ECLAMPSIA

EclampsiaIt is a derived from greek word meaning like ‘Flash of Light’ – may occur quite abruptly.

Definition – Pre-eclampsia when complicated with generalized tonic- clonic convulsions or coma is called eclampsia.

Pathophysiology – Eclampsia is a severe form of pre-eclampsia, histopathological & biochemical changes are similar those of pre-eclampsia.

  • Cerebral irritation leading to convulsion

It may be provoked by – Anoxia, cerebral oedema cerebral dysrhythmia.

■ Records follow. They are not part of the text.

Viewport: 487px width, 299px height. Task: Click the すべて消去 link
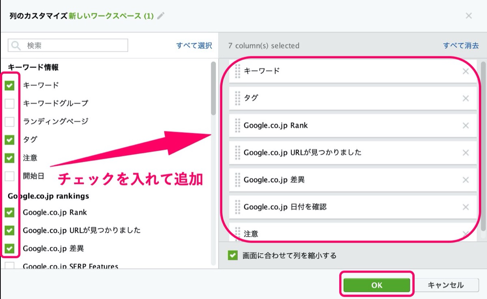point(461,46)
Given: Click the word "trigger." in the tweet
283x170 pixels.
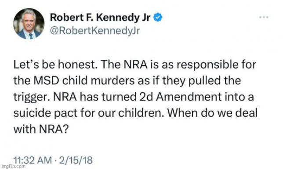Looking at the screenshot, I should coord(32,98).
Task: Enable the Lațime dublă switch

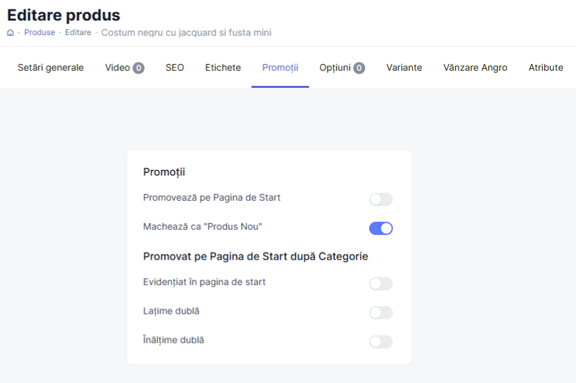Action: click(x=381, y=313)
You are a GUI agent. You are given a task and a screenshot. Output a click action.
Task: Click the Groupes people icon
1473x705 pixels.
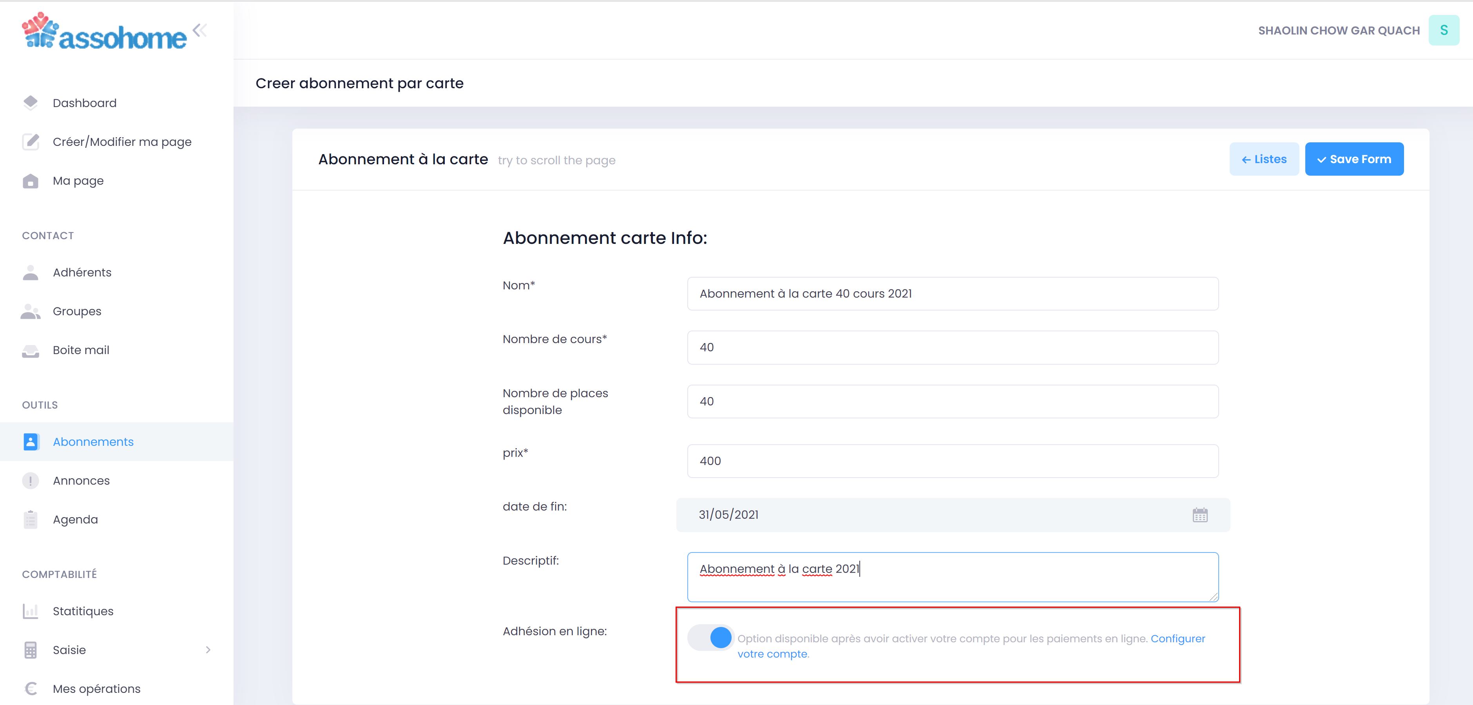point(30,311)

Anoxia – spasm of celebral vessel

Increased cerebral vascular resistance

Fall in cerebral oxygen consumption cause anoxia

  • Cerebral Oedema – cause irritation.
  • Cerebral dysrhythmnia – Increase following anoxia &,Oedema.

Clinical features :-

Fits are epileptiform is consist of 4 stages –

1. Premonitory stage – Patient become unconscious. Twitching of the muscles of the face, tongue &, limbs. Eye balls roll or are turned to one side and become fixed. Last for 30 seconds.

2.  Tonic stage – Whole body goes into a tonic spasm – the trunk – opisthotonus, limbs are flexed & , hands clenched. Respiration ceases &tongue protrudes between the teeth, cyanosis appears. Eye balls become fixed. Last for 30 seconds.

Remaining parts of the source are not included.